I hope you can use this sour mash to distill some figurative bourbon. It's sounding like a script for 'Leverage.'

BTW, you're on the shelves in the B&N at 405 and Beach in Westminster (or is it Huntington Beach?), CA.
How nice! Thanks, Tom. B&N has not generally been supportive.
Update to my previous post:

I went to the Google Settlement page (https://www.google.com/a/gbss.google.com/ServiceLogin?service=gbss&...) and claimed my books. My agent checked into it for me and I read a few articles on it (http://online.wsj.com/article/SB123819841868261921.html and http://www.nytimes.com/2009/04/04/technology/internet/04books.html?...).
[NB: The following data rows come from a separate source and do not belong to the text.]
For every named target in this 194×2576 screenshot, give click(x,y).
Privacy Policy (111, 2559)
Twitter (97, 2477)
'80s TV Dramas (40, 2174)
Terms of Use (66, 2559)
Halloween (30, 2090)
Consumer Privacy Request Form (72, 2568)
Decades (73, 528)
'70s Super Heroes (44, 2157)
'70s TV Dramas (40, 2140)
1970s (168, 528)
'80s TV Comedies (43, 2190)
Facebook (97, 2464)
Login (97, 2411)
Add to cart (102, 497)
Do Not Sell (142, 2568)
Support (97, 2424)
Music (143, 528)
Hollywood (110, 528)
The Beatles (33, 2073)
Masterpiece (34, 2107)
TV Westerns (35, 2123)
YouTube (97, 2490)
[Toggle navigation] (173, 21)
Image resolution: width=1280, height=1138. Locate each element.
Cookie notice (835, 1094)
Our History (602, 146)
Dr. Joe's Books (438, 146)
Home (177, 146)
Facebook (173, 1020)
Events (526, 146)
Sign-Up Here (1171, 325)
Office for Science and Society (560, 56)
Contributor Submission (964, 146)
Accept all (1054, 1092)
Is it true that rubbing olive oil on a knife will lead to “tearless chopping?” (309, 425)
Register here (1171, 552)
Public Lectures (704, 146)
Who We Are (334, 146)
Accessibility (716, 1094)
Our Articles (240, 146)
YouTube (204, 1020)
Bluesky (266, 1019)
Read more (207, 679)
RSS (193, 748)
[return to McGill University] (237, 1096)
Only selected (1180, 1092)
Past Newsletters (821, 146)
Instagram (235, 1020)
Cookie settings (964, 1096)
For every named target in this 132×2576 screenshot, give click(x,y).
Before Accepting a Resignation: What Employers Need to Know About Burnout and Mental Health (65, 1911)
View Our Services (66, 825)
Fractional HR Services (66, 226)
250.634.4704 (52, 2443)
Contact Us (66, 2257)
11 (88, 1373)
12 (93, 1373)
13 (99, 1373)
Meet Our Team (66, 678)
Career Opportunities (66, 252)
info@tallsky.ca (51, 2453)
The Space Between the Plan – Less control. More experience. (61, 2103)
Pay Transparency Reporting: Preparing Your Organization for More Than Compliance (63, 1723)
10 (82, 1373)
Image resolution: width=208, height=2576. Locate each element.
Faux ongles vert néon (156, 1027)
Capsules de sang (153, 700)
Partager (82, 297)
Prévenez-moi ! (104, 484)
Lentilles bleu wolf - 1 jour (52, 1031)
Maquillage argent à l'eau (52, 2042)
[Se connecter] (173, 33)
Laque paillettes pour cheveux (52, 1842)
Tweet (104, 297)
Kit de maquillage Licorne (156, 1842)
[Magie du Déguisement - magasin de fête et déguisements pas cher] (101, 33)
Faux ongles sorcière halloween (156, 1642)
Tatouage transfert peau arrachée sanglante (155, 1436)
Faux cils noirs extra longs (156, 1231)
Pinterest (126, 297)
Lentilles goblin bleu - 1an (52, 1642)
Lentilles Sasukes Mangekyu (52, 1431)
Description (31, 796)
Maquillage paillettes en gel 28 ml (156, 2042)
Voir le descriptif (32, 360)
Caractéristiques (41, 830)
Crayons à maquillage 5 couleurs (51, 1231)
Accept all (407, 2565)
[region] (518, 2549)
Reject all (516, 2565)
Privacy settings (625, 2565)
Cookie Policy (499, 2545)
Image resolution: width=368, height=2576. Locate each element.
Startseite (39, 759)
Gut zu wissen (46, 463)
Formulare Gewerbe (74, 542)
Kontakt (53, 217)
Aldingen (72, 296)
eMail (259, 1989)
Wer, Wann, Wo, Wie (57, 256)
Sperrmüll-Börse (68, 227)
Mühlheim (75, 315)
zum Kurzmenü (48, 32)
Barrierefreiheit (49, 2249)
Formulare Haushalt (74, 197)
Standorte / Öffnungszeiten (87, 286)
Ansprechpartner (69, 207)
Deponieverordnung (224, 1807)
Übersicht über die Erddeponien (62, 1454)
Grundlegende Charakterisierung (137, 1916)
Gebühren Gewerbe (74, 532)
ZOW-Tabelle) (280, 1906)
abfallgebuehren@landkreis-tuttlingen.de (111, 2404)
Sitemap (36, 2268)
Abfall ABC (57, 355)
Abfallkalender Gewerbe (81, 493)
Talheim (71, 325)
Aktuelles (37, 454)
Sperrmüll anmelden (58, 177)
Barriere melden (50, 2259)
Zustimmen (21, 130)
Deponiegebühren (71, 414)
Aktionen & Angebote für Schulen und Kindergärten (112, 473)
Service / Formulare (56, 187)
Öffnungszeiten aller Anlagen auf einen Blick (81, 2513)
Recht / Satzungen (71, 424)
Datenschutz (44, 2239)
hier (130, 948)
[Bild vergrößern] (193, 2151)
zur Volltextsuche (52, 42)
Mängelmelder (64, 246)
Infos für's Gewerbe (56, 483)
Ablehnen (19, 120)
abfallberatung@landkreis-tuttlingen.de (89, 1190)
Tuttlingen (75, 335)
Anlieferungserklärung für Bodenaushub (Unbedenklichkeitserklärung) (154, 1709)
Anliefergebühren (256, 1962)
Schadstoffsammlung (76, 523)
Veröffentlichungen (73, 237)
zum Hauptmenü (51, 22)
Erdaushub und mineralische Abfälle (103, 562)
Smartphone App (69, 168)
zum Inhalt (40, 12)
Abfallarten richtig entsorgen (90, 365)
I have come to see the Google thing as an alternative means of publicity, promotion and publishing for my work. Further, writers will be paid royalties when their work is used, not much, admittedly, but something. A check, no matter how minuscule, is an acknowledgment of the payee's rights to the property. It sets a legal precedent. It brands your work with your name in whatever format it appears.

The settlement form is easy to fill out, register with a password, search your ISBN, and then three steps later you save and you're done. There are also levels you can set as to how your work is reproduced, how much of it, and where.

And you can also opt out entirely, you just have to do it before May 2009.